**Directions for this task**
Begin at the line with "Instruction: Click the SCORE 3.0 roles header" and output every line through the end of the records, exactly as given. Omit pictures.

[[ Data for the task, beginning ]]

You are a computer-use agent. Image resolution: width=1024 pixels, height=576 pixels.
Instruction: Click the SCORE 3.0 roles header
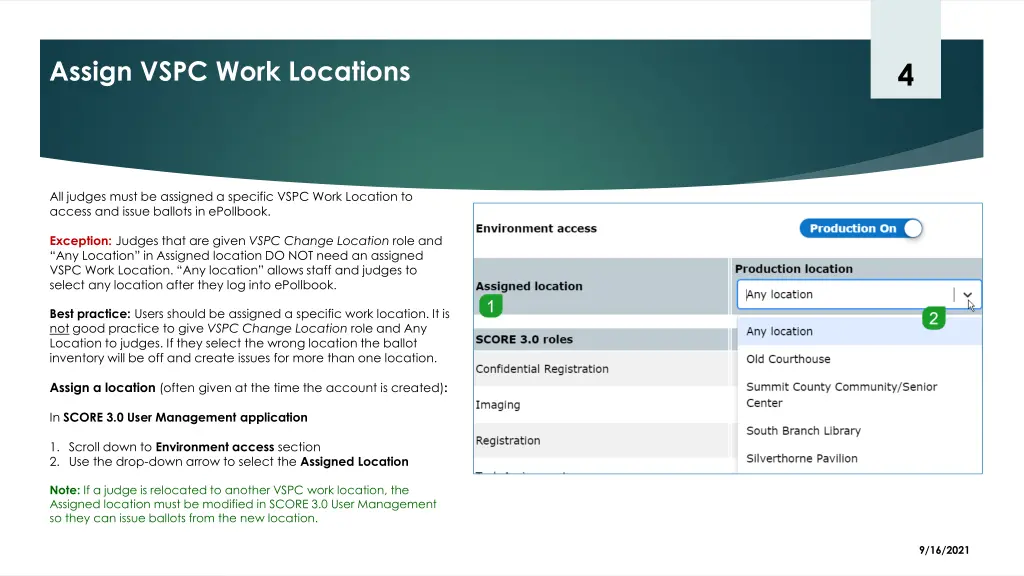(x=524, y=339)
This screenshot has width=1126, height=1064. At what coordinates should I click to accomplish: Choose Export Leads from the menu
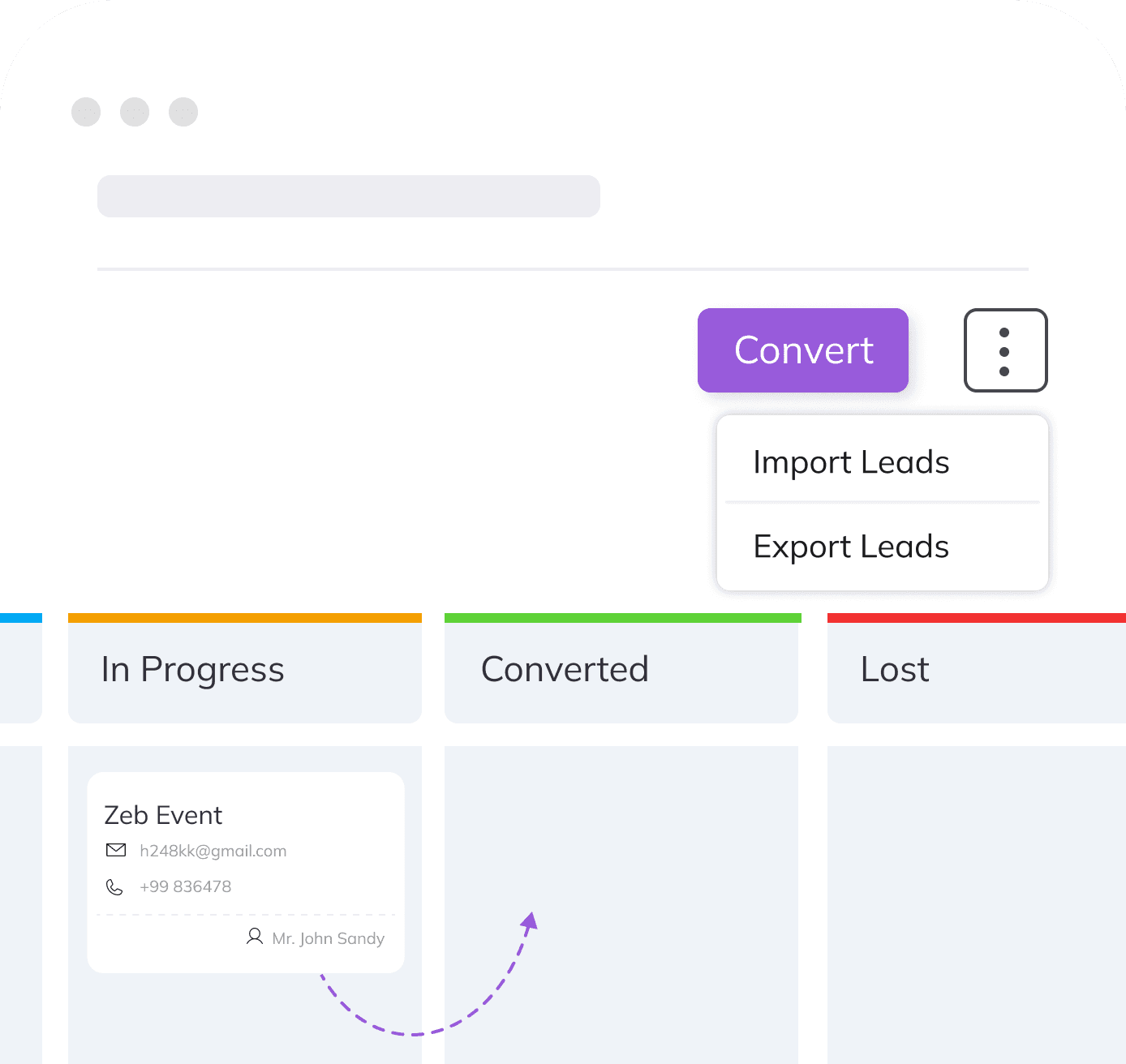pos(851,547)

[[ Data for the task, end ]]

**Your solution**
Instruction: Click the SCORE 3.0 roles header
(x=524, y=339)
This screenshot has width=1126, height=1064. At what coordinates should I click to accomplish: Choose Export Leads from the menu
pos(851,547)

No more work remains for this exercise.